→ SHORT TASK 1
Rewrite the records from the line with "Task: Click the Goal difference column header" to the line with "Action: [964, 121]", putting "Points" in place of "Goal difference" and leaving everything else unchanged. Leave the pictures out of your answer.

# Chopin | Prelude in E minor | In-depth Tutorial



## Antune

Hi everyone,

Here is my in-depth tutorial on Chopin's Prelude Op.28 No.4
In this video, I talk about how to approach the piece with separate and both hands.
Also, I give some ideas on pedaling, phrasing, and interpretation in general.
The free sheet music with my fingerings can be found in the description of the video.
All the best,
Antune


----------



## Dimace

*Excellent video!* In depth analysis, great detail, professional / stage approach. The only thing I could maybe disagree is your suggestion for separate (through out) hands study of the piece. I prefer to brake it in smaller pieces, learning them separately and then with both hands to perfection. So the student receives a more immediate satisfaction (although partial) from his progress. I will wait for more of these. Thanks.


----------



## Antune

Dimace said:


> *Excellent video!* In depth analysis, great detail, professional / stage approach. The only thing I could maybe disagree is your suggestion for separate (through out) hands study of the piece. I prefer to brake it in smaller pieces, learning them separately and then with both hands to perfection. So the student receives a more immediate satisfaction (although partial) from his progress. I will wait for more of these. Thanks.


Thank you for the comment and the feedback, much appreciated! 
Regarding my suggestion of learning the piece with separate hands, it was just about my experience with some students in the past. 
Nevertheless learning the piece by dividing it into small parts is a very good option.
All the best,
Antune


----------



## Brazing

Wow. That was great. Thanks for sharing


----------



## Jaro

I have checked yesterday quickly your YT channel and it looks great. On the weekend I will watch some of them. I am sure that there is a lot of useful knowledge and tips I can introduce into my daily practice. Even more convincing is that 'Dimace' labeled it as *Excellent video*. I trust his opinion, so far Dimace's advice rather pushed me forward  You got a new subscriber


----------



## Antune

Brazing said:


> Wow. That was great. Thanks for sharing


Glad to hear, many thanks!


----------



## Antune

Jaro said:


> I have checked yesterday quickly your YT channel and it looks great. On the weekend I will watch some of them. I am sure that there is a lot of useful knowledge and tips I can introduce into my daily practice. Even more convincing is that 'Dimace' labeled it as *Excellent video*. I trust his opinion, so far Dimace's advice rather pushed me forward  You got a new subscriber


Thank you! Good luck with your practicing sessions!


----------

→ SHORT TASK 2
Reproduce the passage of the forum thread on the Chopin prelude tutorial from "Thank you for" to "very good option.".

→ INPUT

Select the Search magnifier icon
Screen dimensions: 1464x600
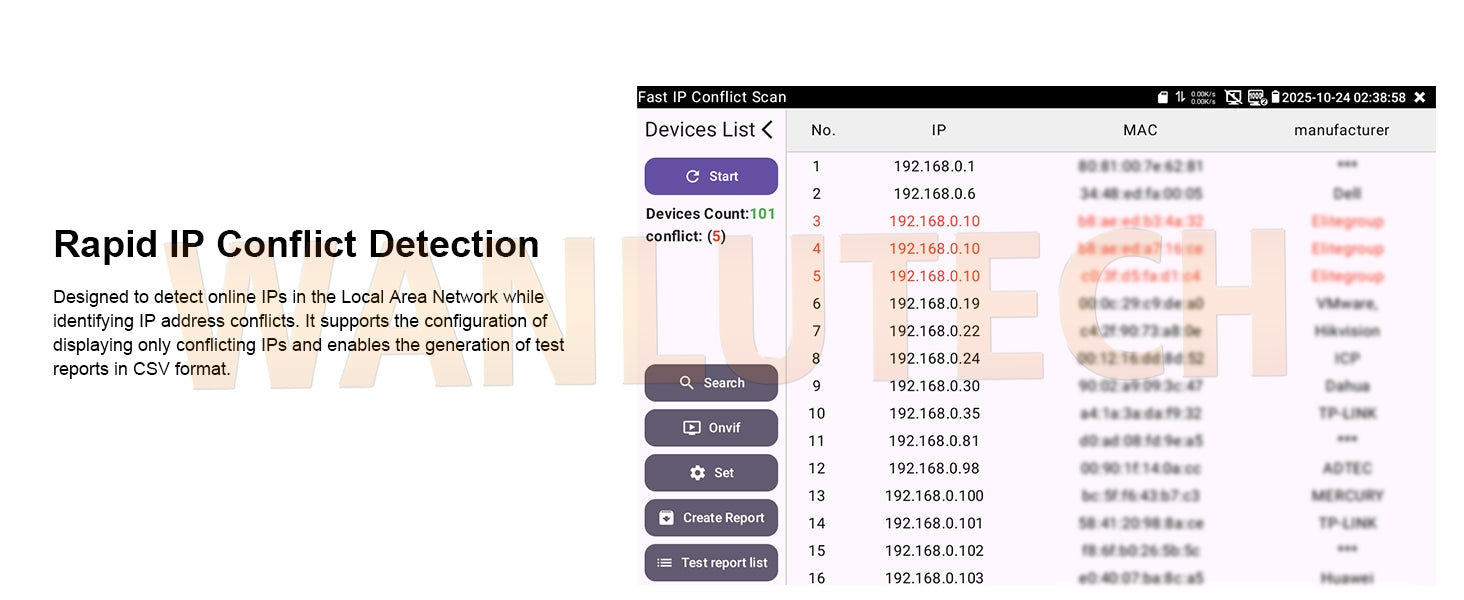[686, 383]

---

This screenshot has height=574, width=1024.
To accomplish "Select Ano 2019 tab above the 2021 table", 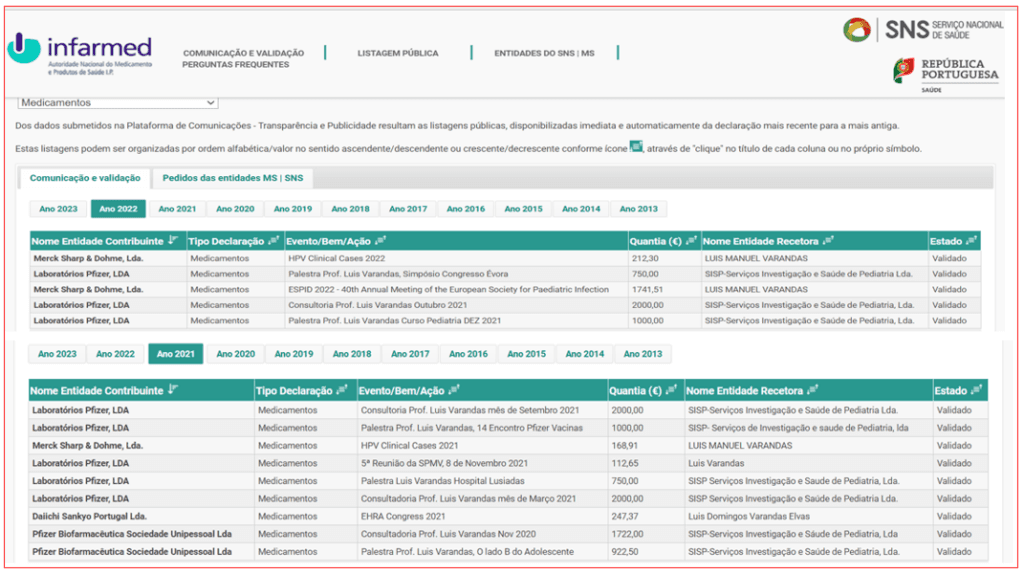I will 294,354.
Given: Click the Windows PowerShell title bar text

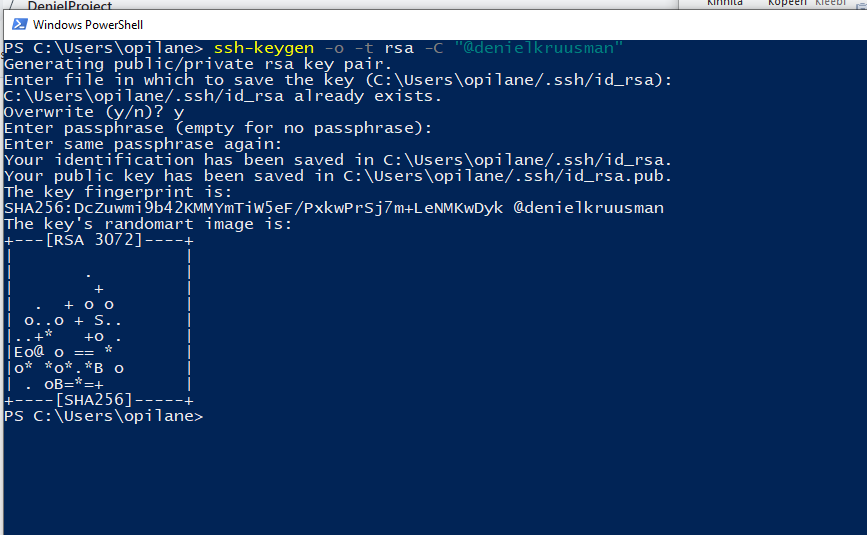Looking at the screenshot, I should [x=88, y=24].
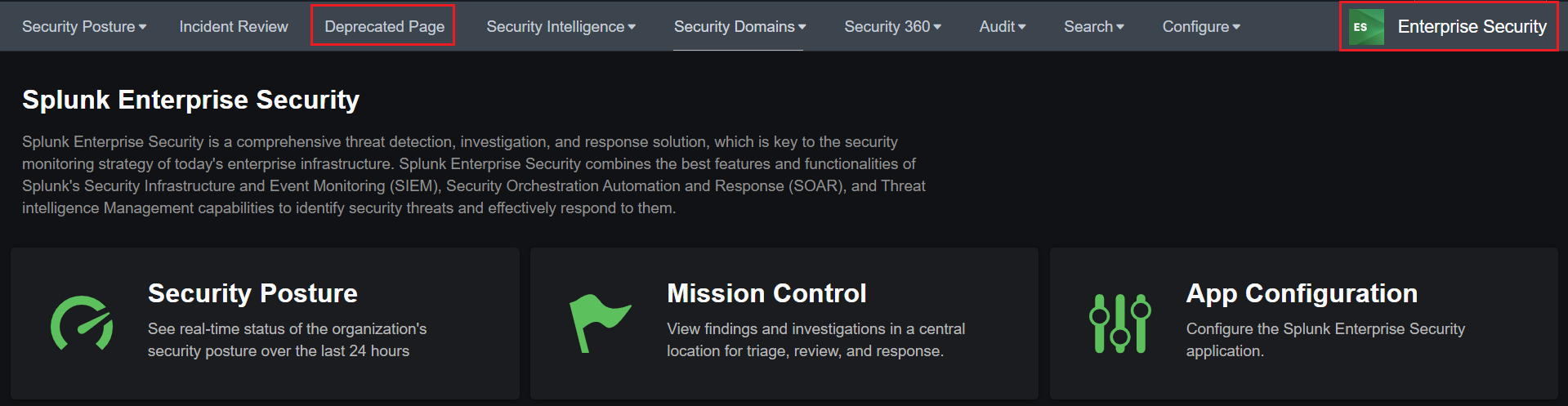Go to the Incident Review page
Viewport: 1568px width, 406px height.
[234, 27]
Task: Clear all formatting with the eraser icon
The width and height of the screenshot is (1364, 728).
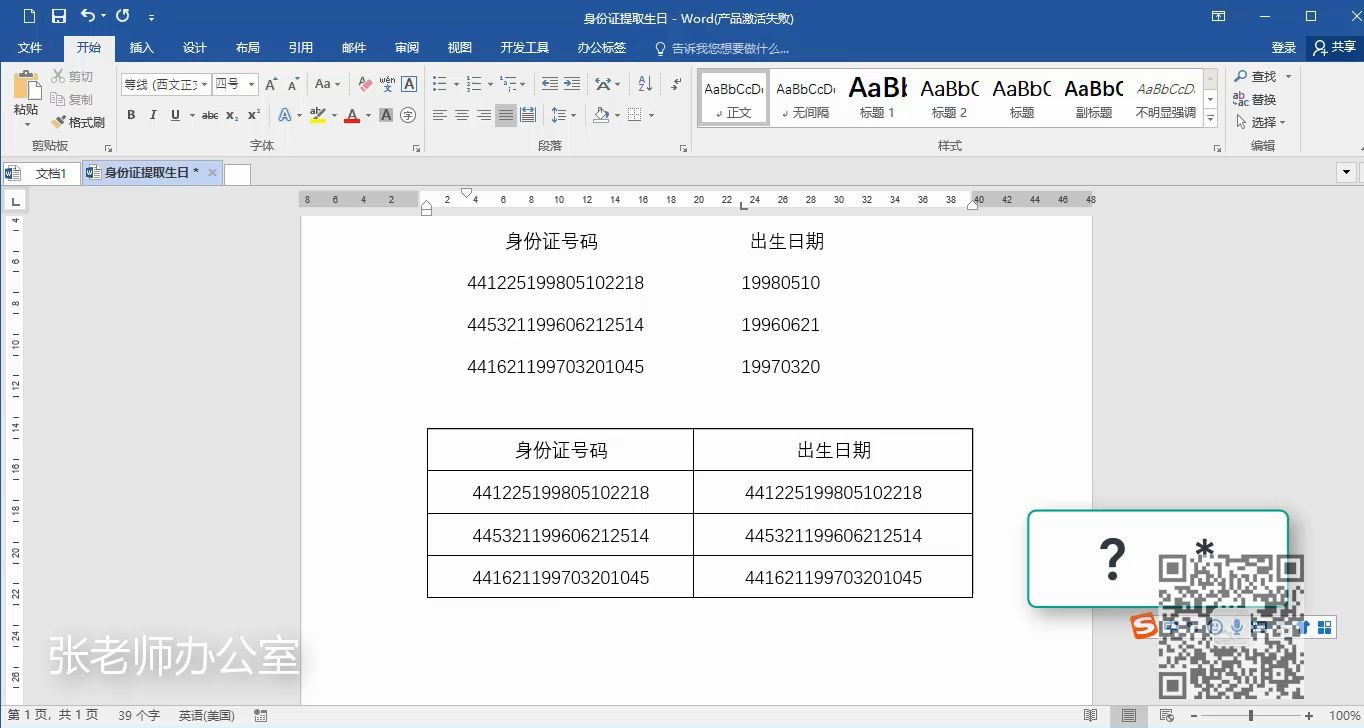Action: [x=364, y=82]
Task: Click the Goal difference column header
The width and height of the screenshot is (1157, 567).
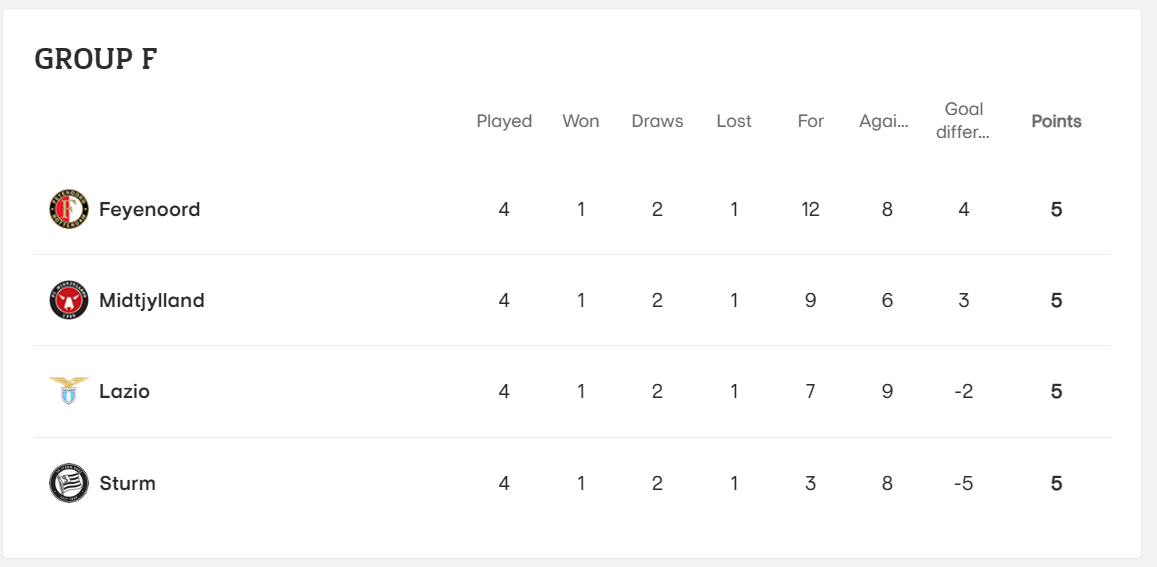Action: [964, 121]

...

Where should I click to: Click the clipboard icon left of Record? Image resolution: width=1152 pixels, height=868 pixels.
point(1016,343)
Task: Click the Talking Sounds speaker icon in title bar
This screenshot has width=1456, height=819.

→ EXPECTED OUTPUT 1
Task: Click the Points column header
The width and height of the screenshot is (1157, 567).
Action: [964, 121]

→ EXPECTED OUTPUT 2
Thank you for the comment and the feedback, much appreciated! 
Regarding my suggestion of learning the piece with separate hands, it was just about my experience with some students in the past. 
Nevertheless learning the piece by dividing it into small parts is a very good option.